Newmont Announces Staff Reduction in Colorado as Part of Operating Model Shift
DENVER, June 12, 2012 — Newmont Mining Corporation (NYSE: NEM) (“Newmont” or the “Company) announced today that it plans to reduce its workforce in Colorado by at least 33 percent over the next 90 days.
The reduction reflects the company’s work to streamline its operating model and sharpen its ability to create value for shareholders and other stakeholders. In addition to delivering cost and efficiency improvements, the new model will shift greater accountability for production and profitability to its operational teams, and focus its corporate team on strategy and governance.
“Ongoing price volatility and steadily rising costs create intense pressure for Newmont to continuously improve its efficiency and effectiveness. We face some very difficult decisions in streamlining our organization and are committed to treating people fairly throughout this process. Ultimately, we cannot postpone the work we need to accomplish now to create sustainable value for our stakeholders into the future,” said Gary Goldberg, President and Chief Executive Officer.

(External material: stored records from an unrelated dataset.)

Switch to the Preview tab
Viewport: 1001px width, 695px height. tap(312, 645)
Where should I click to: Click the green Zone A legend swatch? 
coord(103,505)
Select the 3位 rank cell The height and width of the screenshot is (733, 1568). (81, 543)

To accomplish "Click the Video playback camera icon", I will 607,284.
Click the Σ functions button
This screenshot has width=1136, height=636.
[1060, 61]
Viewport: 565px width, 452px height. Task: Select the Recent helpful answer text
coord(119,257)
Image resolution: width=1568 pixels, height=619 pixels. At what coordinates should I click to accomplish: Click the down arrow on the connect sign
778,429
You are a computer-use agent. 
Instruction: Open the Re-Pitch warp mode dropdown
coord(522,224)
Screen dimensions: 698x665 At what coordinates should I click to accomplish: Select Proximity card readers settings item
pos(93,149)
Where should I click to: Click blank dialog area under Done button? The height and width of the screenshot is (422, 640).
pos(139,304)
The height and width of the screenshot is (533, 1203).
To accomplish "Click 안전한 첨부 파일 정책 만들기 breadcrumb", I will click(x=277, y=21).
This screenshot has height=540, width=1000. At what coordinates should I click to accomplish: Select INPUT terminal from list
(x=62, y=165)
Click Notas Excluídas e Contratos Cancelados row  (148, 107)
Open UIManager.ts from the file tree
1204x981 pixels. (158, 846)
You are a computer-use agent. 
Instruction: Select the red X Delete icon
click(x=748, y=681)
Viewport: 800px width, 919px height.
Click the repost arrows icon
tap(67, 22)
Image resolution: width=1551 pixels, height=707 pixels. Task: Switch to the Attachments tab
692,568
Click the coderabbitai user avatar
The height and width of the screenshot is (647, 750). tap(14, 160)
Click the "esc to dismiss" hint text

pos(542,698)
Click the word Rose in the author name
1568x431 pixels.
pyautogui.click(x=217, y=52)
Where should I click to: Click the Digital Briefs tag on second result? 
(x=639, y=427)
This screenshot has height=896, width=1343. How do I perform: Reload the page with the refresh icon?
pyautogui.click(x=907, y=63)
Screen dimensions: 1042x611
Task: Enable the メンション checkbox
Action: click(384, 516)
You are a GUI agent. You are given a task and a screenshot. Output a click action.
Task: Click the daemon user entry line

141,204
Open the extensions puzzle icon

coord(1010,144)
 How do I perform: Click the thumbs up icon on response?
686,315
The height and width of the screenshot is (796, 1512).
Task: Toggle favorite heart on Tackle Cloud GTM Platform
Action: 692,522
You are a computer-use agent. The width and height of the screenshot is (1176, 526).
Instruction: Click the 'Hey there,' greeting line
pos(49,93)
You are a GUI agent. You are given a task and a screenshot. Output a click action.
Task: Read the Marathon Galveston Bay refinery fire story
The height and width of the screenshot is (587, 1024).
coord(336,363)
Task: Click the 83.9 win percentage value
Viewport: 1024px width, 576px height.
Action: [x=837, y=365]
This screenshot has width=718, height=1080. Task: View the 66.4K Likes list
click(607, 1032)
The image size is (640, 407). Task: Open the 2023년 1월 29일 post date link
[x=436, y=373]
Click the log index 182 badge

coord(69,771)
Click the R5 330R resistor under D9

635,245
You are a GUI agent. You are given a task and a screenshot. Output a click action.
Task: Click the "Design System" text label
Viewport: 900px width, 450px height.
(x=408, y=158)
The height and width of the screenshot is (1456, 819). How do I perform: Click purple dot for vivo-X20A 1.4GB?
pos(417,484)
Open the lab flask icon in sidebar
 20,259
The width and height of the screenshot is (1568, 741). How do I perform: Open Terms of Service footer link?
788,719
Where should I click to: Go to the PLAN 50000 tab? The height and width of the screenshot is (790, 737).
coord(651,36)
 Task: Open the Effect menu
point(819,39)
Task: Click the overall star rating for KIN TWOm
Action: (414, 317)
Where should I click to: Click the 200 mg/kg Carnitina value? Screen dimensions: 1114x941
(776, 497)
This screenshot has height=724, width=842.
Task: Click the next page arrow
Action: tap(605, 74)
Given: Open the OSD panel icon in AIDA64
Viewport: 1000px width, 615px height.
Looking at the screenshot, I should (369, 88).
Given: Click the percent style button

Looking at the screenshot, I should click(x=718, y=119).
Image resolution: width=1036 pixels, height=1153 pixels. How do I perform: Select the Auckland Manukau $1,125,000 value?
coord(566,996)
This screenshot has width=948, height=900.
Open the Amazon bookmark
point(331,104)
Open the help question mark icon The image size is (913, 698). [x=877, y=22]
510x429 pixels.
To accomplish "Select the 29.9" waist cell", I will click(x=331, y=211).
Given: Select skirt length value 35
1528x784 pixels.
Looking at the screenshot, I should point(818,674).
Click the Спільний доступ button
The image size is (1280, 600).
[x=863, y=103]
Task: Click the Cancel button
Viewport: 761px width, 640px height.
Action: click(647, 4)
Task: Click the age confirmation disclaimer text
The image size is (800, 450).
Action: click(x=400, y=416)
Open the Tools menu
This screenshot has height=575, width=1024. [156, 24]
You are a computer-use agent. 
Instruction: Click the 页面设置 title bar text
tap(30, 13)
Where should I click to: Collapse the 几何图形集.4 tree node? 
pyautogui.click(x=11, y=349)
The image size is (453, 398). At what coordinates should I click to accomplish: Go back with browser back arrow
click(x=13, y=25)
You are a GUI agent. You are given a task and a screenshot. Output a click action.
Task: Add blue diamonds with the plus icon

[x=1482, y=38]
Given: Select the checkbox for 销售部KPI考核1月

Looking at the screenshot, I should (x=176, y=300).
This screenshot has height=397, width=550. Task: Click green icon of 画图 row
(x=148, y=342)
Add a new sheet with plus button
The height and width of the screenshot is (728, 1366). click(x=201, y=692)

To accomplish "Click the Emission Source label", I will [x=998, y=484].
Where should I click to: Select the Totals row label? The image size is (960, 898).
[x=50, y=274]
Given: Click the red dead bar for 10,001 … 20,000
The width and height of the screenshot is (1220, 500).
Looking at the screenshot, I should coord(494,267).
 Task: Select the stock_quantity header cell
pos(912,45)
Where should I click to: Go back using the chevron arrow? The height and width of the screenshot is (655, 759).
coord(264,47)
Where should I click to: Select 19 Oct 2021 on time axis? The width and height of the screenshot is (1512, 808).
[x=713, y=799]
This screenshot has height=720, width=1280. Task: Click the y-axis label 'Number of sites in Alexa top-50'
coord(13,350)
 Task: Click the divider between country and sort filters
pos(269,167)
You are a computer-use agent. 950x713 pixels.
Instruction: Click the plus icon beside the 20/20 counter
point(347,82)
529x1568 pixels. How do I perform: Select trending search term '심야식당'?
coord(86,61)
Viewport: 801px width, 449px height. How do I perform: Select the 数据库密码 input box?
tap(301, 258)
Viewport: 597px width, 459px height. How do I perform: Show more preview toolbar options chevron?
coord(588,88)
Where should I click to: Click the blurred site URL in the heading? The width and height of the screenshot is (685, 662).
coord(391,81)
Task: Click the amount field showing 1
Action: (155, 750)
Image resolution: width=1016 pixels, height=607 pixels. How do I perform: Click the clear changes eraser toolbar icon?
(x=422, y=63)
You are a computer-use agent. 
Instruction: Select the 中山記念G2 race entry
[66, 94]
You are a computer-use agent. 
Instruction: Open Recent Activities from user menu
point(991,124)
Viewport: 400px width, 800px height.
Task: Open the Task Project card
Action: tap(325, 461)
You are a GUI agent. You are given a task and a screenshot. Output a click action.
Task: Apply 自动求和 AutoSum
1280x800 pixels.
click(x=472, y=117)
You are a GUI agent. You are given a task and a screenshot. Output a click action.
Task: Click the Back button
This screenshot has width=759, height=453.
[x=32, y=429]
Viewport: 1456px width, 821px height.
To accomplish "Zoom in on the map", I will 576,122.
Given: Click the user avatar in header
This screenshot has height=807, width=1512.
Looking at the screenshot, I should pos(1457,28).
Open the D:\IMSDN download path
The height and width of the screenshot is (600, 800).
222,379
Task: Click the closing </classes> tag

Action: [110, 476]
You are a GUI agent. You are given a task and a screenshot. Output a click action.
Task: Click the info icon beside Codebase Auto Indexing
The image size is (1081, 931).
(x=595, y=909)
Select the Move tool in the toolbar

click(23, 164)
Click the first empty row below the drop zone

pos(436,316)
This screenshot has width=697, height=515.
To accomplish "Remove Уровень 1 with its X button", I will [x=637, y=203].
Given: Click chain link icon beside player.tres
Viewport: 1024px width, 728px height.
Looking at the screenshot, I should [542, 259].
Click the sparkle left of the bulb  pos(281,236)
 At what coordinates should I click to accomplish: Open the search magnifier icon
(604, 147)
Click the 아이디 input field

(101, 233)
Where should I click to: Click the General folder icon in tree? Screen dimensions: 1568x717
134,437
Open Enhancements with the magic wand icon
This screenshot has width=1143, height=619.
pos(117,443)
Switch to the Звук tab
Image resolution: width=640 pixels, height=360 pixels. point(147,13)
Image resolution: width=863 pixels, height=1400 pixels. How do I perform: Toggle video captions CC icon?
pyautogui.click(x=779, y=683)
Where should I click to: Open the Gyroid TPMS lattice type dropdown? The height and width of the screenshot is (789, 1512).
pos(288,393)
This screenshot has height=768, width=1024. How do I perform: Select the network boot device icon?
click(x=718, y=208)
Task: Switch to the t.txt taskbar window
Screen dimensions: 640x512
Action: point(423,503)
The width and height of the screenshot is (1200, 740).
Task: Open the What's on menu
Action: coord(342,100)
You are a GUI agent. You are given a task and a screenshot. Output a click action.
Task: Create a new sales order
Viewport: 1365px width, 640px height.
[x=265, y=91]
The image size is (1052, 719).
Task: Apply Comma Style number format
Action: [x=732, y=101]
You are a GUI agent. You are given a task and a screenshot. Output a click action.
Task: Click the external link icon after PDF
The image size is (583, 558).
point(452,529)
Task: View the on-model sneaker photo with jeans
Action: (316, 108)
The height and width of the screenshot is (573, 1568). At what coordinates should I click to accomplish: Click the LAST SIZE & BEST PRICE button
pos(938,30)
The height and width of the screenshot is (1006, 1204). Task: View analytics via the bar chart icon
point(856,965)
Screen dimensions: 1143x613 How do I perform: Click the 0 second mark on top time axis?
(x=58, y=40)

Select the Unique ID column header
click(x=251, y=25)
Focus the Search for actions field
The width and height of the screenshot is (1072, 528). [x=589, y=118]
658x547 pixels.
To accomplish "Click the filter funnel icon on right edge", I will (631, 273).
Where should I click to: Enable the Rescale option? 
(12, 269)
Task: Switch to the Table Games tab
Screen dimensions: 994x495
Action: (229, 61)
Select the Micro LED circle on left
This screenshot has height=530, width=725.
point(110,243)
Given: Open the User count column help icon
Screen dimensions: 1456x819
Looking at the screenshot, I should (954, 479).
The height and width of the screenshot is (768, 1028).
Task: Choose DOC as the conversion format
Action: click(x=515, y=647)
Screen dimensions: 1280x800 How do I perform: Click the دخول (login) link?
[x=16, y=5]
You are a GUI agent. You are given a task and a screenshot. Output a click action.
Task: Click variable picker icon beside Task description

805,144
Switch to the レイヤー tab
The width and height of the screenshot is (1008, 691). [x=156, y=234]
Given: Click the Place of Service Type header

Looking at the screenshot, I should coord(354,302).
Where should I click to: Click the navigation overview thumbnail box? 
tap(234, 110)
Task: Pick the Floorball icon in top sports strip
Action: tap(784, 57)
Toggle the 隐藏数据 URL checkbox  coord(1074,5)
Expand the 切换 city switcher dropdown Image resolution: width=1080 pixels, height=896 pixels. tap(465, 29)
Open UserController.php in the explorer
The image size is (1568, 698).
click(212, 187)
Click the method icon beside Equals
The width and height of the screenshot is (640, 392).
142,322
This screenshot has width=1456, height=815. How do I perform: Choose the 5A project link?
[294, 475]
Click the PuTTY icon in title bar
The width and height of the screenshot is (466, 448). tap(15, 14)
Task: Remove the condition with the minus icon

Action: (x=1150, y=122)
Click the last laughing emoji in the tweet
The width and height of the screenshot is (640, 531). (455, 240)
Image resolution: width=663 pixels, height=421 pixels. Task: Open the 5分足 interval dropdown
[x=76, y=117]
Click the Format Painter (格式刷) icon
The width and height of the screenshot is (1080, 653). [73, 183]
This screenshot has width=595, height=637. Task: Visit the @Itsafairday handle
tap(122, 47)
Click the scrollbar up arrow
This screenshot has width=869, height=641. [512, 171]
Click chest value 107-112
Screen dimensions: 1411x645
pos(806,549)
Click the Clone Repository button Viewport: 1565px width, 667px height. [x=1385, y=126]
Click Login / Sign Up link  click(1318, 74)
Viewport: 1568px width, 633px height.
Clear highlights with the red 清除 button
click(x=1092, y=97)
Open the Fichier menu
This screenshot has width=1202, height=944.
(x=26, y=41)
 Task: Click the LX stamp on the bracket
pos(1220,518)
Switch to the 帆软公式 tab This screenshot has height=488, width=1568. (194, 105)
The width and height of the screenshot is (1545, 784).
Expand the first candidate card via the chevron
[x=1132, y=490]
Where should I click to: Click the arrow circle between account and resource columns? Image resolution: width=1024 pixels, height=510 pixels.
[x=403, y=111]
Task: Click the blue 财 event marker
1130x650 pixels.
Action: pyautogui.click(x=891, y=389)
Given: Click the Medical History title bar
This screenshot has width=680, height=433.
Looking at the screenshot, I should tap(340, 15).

Founded in 1921 and publicly traded since 1925, Newmont (www.newmont.com) is one of the largest gold companies in the world. Headquartered in Colorado, the Company has approximately 40,000 employees and contractors, with the majority working at core operations in the United States, Australia, Peru, Indonesia, New Zealand and Ghana. Newmont is the only gold company listed in the S&P 500 index and in 2007 became the first gold company selected to be part of the Dow Jones Sustainability World Index. Newmont's industry leading performance is reflected through high standards in environmental management, health and safety for its employees, and creating value and opportunity for host communities and shareholders.